[ACTIVITY]:
Only an exact copy of the records, from the line with "This screenshot has height=640, width=1248." through the last line, is wanted.

Stored data entries
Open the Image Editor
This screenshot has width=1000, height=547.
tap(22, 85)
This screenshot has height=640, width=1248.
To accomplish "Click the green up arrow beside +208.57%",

[RESPONSE AREA]:
This screenshot has height=640, width=1248.
To accomplish "Click the green up arrow beside +208.57%",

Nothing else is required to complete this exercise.